One potential explanation is given in this comment: https://github.com/nextflow-io/nextflow/issues/931#issuecomment-470156921 which suggests that:
Once the exit code file is detected, the main Nextflow program will immediately (<1ms?) check for the presence of the output files. If the output files have not appeared yet, Nextflow does not wait for them, and the process will fail.

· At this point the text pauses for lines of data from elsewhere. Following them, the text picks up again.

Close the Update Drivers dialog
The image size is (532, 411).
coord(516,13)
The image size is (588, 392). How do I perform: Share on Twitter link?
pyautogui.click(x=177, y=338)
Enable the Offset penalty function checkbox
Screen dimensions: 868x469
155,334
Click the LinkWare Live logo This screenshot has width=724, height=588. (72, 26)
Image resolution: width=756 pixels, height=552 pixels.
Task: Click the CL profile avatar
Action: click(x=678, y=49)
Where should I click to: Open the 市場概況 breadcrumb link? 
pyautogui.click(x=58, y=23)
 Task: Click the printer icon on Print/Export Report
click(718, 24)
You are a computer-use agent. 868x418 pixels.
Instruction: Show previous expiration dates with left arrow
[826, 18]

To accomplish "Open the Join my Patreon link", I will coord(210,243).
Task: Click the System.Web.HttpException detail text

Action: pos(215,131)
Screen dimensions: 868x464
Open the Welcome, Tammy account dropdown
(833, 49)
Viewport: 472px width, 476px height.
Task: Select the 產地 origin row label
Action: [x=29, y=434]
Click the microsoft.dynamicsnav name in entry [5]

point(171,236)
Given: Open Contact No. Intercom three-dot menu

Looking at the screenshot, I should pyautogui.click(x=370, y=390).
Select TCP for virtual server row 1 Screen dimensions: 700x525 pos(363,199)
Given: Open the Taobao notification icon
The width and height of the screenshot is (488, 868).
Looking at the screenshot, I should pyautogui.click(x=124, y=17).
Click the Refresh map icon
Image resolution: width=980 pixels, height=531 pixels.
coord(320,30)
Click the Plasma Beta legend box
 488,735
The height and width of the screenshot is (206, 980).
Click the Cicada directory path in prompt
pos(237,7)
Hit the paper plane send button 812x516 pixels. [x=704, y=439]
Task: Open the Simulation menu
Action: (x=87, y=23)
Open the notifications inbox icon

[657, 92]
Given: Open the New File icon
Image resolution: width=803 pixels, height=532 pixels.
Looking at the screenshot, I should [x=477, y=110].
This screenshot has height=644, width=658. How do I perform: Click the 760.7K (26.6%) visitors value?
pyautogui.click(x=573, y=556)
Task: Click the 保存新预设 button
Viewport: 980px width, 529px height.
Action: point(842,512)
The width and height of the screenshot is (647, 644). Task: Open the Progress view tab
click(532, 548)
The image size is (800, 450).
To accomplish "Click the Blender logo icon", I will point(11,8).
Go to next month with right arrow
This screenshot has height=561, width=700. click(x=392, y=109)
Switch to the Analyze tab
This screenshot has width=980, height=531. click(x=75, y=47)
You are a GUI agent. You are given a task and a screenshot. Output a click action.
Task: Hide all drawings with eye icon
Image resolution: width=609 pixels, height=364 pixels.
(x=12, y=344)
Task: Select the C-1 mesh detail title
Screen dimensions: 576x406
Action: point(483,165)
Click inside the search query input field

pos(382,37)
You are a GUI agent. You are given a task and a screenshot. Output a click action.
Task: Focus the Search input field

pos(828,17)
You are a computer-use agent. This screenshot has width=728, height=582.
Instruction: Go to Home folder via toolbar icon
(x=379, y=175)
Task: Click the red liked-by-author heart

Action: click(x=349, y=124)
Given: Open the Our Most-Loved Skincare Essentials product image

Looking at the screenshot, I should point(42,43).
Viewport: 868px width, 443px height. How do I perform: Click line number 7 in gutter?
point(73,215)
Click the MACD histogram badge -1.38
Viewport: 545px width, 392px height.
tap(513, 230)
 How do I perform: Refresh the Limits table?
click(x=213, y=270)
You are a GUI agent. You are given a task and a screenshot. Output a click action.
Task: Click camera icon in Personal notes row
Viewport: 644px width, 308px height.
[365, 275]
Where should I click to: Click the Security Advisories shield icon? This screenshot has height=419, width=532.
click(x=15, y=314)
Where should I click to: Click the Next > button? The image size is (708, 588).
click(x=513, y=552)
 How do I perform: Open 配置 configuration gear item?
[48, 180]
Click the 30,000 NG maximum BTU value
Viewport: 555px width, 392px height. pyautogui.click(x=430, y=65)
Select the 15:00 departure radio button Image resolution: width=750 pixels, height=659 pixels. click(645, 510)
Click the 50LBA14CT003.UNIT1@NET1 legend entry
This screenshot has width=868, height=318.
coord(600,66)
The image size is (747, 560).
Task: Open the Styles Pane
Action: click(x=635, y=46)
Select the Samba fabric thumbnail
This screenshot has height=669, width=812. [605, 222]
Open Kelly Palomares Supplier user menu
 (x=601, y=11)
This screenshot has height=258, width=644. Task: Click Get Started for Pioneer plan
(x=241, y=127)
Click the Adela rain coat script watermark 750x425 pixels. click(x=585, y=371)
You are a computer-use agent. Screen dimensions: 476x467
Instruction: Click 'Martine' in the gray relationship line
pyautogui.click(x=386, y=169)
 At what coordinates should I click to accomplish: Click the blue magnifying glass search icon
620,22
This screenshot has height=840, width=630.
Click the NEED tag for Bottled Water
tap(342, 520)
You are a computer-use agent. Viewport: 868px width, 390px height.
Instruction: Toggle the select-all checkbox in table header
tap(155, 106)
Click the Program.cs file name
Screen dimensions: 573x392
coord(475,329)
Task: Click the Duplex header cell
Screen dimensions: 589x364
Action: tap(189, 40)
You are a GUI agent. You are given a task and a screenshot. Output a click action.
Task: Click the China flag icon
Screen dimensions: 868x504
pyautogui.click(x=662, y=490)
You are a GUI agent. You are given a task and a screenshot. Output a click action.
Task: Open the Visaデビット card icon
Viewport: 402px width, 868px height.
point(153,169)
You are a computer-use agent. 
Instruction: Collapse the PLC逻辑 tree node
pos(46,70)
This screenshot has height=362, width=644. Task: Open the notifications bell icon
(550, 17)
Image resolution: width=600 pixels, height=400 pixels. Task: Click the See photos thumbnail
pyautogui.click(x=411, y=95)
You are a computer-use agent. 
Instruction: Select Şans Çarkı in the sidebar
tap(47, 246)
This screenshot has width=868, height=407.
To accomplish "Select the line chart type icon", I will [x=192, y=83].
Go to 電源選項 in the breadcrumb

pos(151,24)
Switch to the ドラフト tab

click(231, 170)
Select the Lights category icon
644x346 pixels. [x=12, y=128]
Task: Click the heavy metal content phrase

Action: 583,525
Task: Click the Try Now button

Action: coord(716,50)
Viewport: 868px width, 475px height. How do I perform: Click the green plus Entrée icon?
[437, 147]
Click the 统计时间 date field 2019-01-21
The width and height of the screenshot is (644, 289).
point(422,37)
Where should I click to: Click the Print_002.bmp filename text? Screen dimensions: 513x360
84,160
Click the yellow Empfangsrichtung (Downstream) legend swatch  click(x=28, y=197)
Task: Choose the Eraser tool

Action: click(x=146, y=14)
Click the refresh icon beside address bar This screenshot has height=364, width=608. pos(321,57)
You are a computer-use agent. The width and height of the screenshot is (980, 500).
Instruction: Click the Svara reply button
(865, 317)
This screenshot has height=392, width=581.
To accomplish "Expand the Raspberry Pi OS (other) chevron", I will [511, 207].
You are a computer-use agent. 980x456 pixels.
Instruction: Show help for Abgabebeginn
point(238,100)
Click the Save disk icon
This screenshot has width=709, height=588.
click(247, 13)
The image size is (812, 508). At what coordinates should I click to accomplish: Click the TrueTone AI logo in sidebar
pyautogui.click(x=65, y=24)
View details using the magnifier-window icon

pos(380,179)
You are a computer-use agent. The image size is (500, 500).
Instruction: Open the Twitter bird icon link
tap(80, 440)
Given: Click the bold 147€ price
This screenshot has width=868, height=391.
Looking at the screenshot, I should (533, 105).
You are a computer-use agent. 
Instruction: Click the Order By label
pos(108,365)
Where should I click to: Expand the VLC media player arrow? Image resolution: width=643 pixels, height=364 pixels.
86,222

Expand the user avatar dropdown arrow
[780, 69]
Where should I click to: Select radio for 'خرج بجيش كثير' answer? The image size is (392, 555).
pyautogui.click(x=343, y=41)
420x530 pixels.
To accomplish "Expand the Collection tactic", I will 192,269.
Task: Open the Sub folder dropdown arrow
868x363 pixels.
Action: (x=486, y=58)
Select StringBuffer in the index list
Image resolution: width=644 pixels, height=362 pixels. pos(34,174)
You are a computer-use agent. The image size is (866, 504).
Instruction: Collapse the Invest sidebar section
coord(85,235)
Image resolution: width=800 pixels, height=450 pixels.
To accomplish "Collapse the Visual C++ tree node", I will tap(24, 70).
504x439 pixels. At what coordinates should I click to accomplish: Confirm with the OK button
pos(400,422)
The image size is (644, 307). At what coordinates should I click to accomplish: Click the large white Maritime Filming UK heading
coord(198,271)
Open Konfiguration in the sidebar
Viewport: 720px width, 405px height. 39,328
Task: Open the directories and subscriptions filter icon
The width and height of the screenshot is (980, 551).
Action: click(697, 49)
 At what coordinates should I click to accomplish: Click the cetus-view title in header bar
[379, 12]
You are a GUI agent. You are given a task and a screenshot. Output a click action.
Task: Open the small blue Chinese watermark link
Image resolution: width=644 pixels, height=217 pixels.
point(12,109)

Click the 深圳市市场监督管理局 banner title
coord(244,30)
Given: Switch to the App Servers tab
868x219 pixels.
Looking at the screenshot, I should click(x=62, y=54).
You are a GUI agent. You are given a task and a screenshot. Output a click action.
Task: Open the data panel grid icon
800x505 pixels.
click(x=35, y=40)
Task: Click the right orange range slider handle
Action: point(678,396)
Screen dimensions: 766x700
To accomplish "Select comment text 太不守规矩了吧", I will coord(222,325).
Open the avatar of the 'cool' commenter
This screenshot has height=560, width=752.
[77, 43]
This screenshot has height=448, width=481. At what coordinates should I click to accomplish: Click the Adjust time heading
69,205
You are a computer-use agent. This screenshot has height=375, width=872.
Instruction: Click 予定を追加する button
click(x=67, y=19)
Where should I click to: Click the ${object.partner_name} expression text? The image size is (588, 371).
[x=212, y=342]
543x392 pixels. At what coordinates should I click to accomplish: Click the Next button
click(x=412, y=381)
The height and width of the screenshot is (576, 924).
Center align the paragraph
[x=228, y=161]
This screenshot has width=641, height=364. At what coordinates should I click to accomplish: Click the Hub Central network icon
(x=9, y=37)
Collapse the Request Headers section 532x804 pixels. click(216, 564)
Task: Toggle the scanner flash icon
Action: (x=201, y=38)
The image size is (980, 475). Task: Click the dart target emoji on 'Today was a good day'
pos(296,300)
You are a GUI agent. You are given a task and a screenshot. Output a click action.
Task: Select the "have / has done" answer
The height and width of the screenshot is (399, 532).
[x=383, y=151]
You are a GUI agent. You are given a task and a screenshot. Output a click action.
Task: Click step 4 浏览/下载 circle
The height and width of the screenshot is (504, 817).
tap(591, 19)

It seems that there's a related issue at https://github.com/nextflow-io/nextflow/issues/1078, but it was closed due to inactivity.
I'm running into the same issue, also with v20.04.1+SLURM and one of the jobs continuing to run even though it is listed as failed. The error occurs exactly after 7 minutes, as in #1235.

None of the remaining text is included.